Is the problem, then, that scholastic writing in general is not overtly prayerful?  Is it that scholastic theology is divorced from spirituality?  Perhaps.  And yet, how can we be sure that the appearance of such a divorce does not stem from a failure of interpretation on our part?  After all, Suarez was a devout Jesuit; Scotus was a faithful Franciscan.  Arguably, their religiously vowed lives indicate the influence of an admirable spiritual practice.  Who is to say that their theological systems did not emerge out of  daily participation in the liturgy of the hours or (at least in Suarez’s case) the practice of the Spiritual Exercises of Ignatius? 

I, myself, have a preference for speaking of being in more explicitly analogical terms, because I think that this preserves the God-creature difference more effectively.  And yet, I cannot help but wonder whether a relatively uninformed prejudice has started to inform our assessment of the great representatives of scholasticism.

Ways to be theologically Heideggerian (French edition)

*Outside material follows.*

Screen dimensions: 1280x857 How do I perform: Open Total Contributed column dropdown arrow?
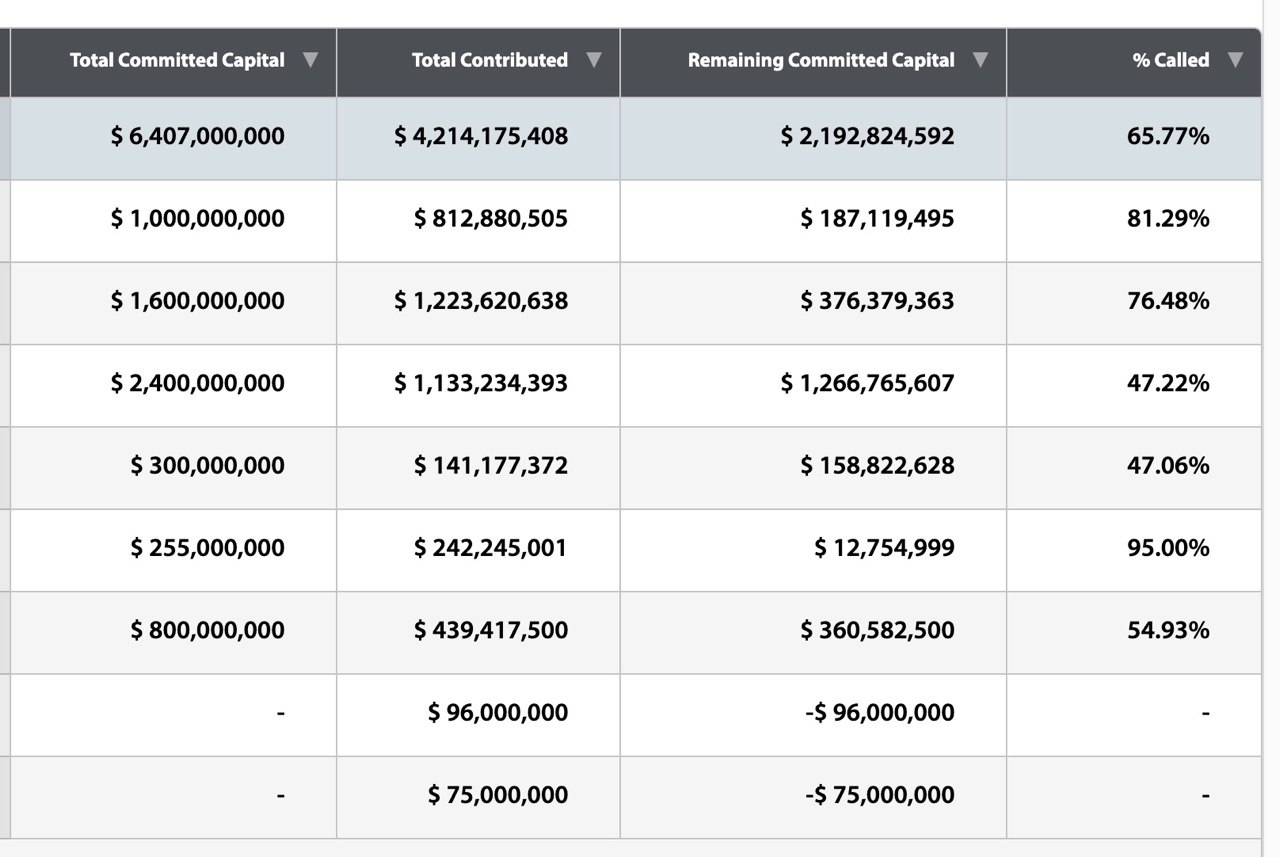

February 6, 2010 5 comments

1. Jean-Luc Marion. The general strategy is to move from being to givenness.  First, construe Heidegger primarily as a thinker of being–more precisely, of the ontological difference as it has been concealed in the onto-theo-logical constitution of metaphysics. Second, accept this analysis but argue that it does not apply to crucial figures in the theological tradition (Dionysius, Bonaventure, Aquinas, et al).  Third, posit a more extensive horizon of givenness (phenomenologically) or grace (theologically), which exposes the conceptually idolatrous limits of Heideggerian thought and makes way for the icon.

2. Jean-Yves Lacoste. Basic approach: subvert world and earth with liturgy and the eschaton.  First, characterize Heidegger in terms of a dialectical tension between two horizons of experience: world (structured by the anxiety of being-toward-death) and earth (structured by dwelling natively in the Fourfold of gods, mortals, earth, and sky).  Second, define liturgy (or being-before-God) as an alternative mode of experience which symbolically subverts the play of world and earth while factically retaining them.  Third, present liturgy as a form of eschatological anticipation which abolishes Heidegger’s equation of the definitive with the initial/originary.

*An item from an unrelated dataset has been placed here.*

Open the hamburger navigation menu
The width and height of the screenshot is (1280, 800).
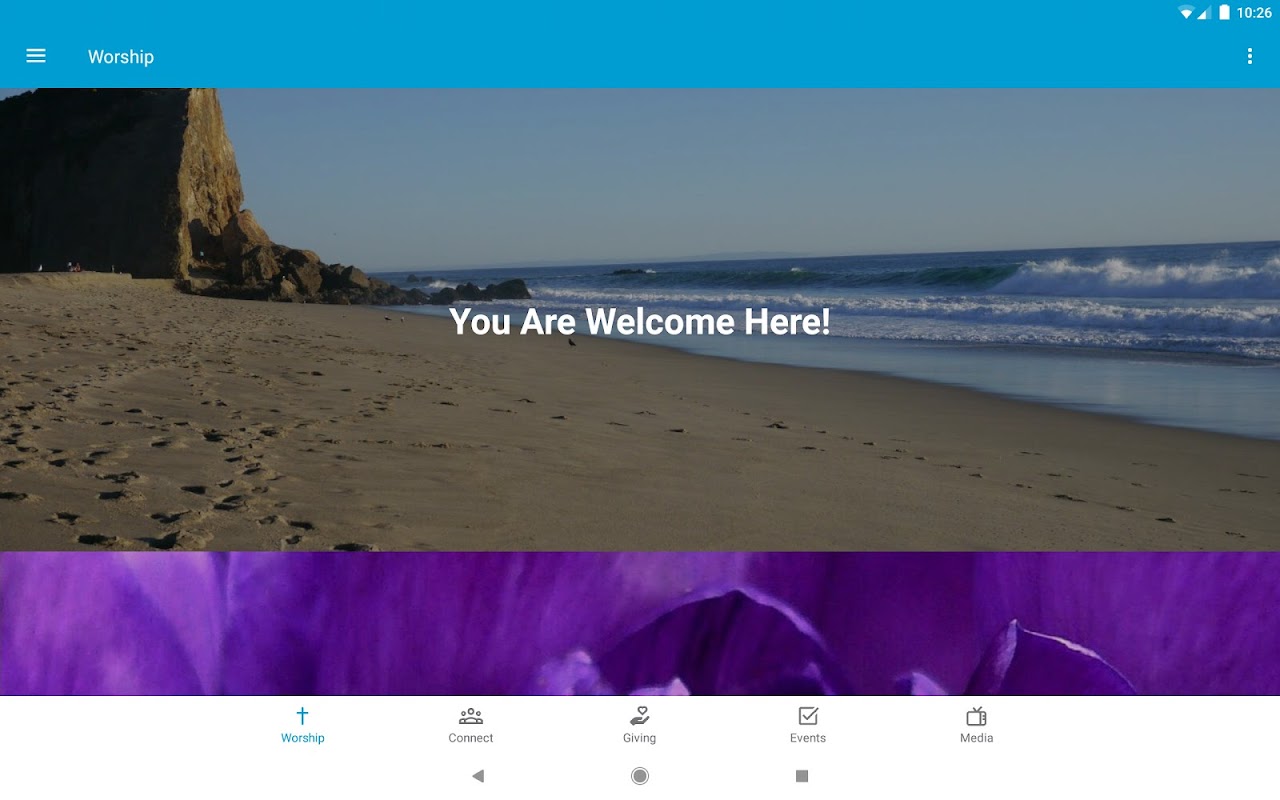pos(36,56)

3. Jean-Louis Chretien. In short: take Heidegger’s ideas of language as response to the call of being, as the house of being, and as poetic, and transpose them into a prayerful key.  First, make explicit the religious traditions (Hebrew, Greek, patristic, and medieval) undergirding Heidegger’s theme of the call: it is not just being but God who resounds in language, which is always already a response.  Second, replace the image of a house with that of an ark: the home which speech gives to creatures is a vessel in transit toward God.  Finally, think of hymn as the telos of poetry: the point is not just to disclose being in its truth but to sing the whole of creation to the glory of God.

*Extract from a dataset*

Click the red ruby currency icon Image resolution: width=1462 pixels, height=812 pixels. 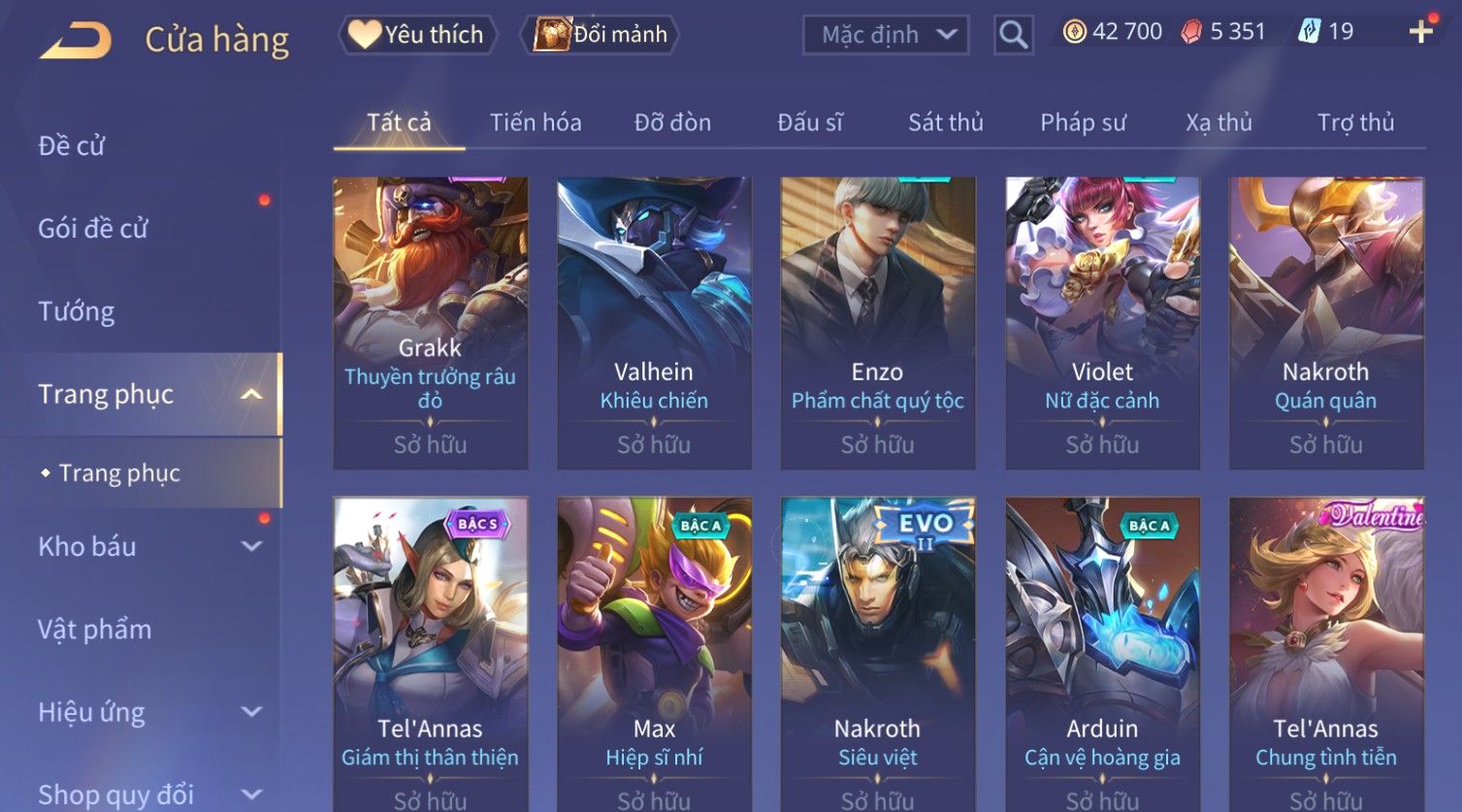tap(1191, 32)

4. Louis-Marie Chauvet. Identify a homologous relationship between Heidegger’s philosophy and Christian sacramental theology, in which the attitude is similar but the object is different.  First, use Heidegger to define metaphysics as a problem affecting humans in general–a problem in which one attempts to grasp presence objectively without acknowledging its inevitable historical, cultural, textual, and bodily arrival, and the absence which this implies.  (It may help to relate Heidegger’s account of metaphysics to a psychoanalytic  theory in which the desire for presence without absence is expressed in terms of a neurotic attachment to the Thing and a refusal to mourn the loss of immanence.)  Second, argue that Christian theology addresses the problem of metaphysics by attending to the fundamental sacramentality of the faith (i.e., its ritual mediation, which is historical, cultural, etc.).  Finally, clarify that the presence/absence which the sacraments mediate is not only of being but of God through Christ in the Holy Spirit, and received by the celebrating church.